バンディーから無茶な強化を受けた下っ端たちの身体能力は、ラップたちにとっては充分厄介であり、フォルクスとジープからしたら超不利な状態。


ジャンやラッソ、メイたちがカバーしながら戦っているので今のところ致命傷を負うようなことはないが、それでもいつ強烈な一撃を食らうか分からない。


(クソ、クソ、クソッ!!!!! こんな状態に、なるなんて!!!!)


フォルクスは自分が先輩たちのサポートがなければとっくに殺られていると自覚しており、自分の不甲斐なさを心の中で嘆く。

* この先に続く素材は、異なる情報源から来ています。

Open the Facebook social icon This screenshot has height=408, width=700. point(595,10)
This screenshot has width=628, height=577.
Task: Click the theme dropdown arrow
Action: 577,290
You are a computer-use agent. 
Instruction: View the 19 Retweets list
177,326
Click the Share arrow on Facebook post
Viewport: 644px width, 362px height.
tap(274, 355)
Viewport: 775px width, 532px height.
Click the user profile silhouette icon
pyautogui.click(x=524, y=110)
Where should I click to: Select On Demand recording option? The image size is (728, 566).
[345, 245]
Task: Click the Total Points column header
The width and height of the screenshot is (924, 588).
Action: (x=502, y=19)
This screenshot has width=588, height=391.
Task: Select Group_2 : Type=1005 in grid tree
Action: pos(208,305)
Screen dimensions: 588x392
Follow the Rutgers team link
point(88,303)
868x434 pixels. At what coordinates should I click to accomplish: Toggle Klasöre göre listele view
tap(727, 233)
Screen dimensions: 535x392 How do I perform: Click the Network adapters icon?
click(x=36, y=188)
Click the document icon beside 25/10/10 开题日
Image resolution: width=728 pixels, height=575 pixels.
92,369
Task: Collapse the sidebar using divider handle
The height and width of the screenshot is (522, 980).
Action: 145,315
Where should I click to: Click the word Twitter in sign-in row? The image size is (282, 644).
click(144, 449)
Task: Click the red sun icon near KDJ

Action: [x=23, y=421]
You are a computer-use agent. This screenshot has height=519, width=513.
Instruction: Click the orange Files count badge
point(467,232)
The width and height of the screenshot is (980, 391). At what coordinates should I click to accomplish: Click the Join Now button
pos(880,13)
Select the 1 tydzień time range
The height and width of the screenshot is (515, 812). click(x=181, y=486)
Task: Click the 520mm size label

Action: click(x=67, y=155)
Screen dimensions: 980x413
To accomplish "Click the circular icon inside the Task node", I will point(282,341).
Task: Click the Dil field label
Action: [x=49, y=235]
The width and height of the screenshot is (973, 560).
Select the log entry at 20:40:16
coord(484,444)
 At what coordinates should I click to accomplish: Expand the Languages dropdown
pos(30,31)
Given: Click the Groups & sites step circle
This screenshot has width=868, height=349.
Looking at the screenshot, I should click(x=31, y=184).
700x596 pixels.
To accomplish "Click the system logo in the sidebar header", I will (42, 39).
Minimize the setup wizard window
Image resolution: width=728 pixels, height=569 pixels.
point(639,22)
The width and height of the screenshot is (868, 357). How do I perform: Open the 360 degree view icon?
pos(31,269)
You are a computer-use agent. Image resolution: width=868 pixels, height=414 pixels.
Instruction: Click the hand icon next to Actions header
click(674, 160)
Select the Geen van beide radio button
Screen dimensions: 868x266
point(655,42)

ただ、嘆いたところで敵との実力差が埋められる訳ではなく、無理に前に出ようものなら、ジャンたちのカバーを無駄にすることになる。


「ミレアナ!!」


「了解です」


名前を呼ばれただけでソウスケからのメッセージを受け取り、二人は一気に身体能力を向上。


ソウスケは自身の強化スキルだけではなく、蛇腹剣で奪ったスキルまで使用。

まさに神速と言える速さで強化された下っ端たちの体を断絶。


もしかしたらという心配があり、グラディウスの刃に風の魔力を纏って強化し、万が一を考えて盗賊たちをなるべく絶対に動けないようにズバッと真っ二つに切断。


ミレアナも飛竜の双剣にソウスケと同じく風の魔力を纏い、二度と動けないように斬り刻んでいった。